3) God knows the power of the enemy. Whether that power is a physical disease or an oppressive state, whether it is a human enemy or Satan himself, God knows its strength. He knows all of Satan’s plans and ploys, and all the tricks and deceitfulness of every human enemy. He knows what they will do tomorrow – how the disease will advance, whom the army will attack, how the thieves plan to rob, whom Satan will try to throw down. As the author of Hebrews puts it:

And no creature is hidden from his sight, but all are naked and exposed to the eyes of him to whom we must give account. (4:13)

God sees and knows not only their actions but also their hearts. He knows their power – and He limits it.

4) Finally, God knows His plans for the Israelites. Think of the situation of these people: God already had rescued Moses from death in the Nile; He already had placed Moses in the household of Pharaoh so that he would learn all that was necessary to play his future role; He already had placed in Moses’ heart a desire to save his people from the Egyptians. Soon, He would appear to Moses in the burning bush, display His power over all the Egyptian gods through the plagues, and rescue His people from slavery. God knew all these plans.

Just so in your own life. As the Lord says through Jeremiah,

For I know the plans I have for you, declares the LORD, plans for wholeness and not for evil, to give you a future and a hope. (29:11)

And God always brings about His plans. He declares, “My counsel shall stand, and I will accomplish all my purpose.” (Is 46:10)

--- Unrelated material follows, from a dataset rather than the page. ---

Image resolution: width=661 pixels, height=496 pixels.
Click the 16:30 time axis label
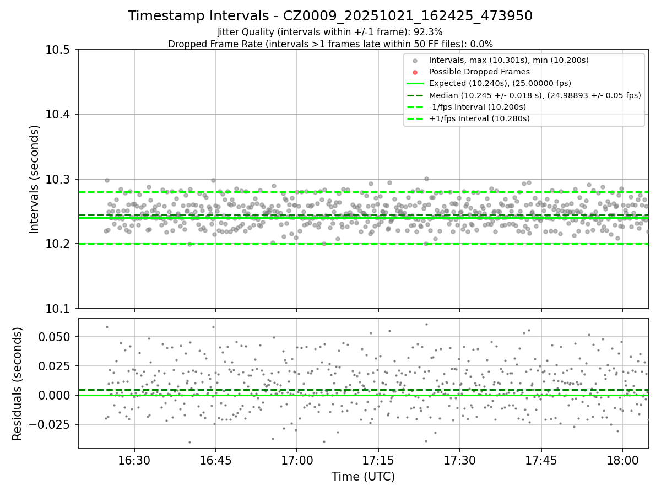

Recall also the end of Psalm 1: “The LORD knows the way of the righteous.” Surely this means, in part, that the Lord watches over the way of the righteous, as the NIV translates it. He guards our ways, protects us from the evil one, guides us in His paths. But this verse also relates to God’s plans for us: He knows the way He will lead us, how He will take us from our present situation all the way until we stand perfect before His glorious throne. He knows His plans for His people; just as with the Israelites in Egypt, He has already put into place those elements necessary to bring us to Himself, and He will see to it that we are brought safely to His heavenly kingdom, through whatever persecutions, failures, and Red Seas we have to cross.

Conclusion

So what are your sorrows? What are your pains? Why are you crying out to God? Whatever your sorrows, whatever your pains, whatever your cries, know this:

Your God Hears! Every word you cry out, even your unspoken thoughts, God hears.

Your God Remembers! All the promises of God are Yes in Christ Jesus. And He is faithful to all those promises – including the promise to work all things, all things, together for the good of those who love Him.

Your God Sees! He sees what is behind and what is ahead, all the threats, all the dangers.

Your God Knows! He knows you: Your sins, your failures, your weaknesses; He knows your enemies, and the trials they will put in your path; most of all, He knows His plans for you; He knows the path by which He will lead you, and how He will work all these trials together for your good and His glory.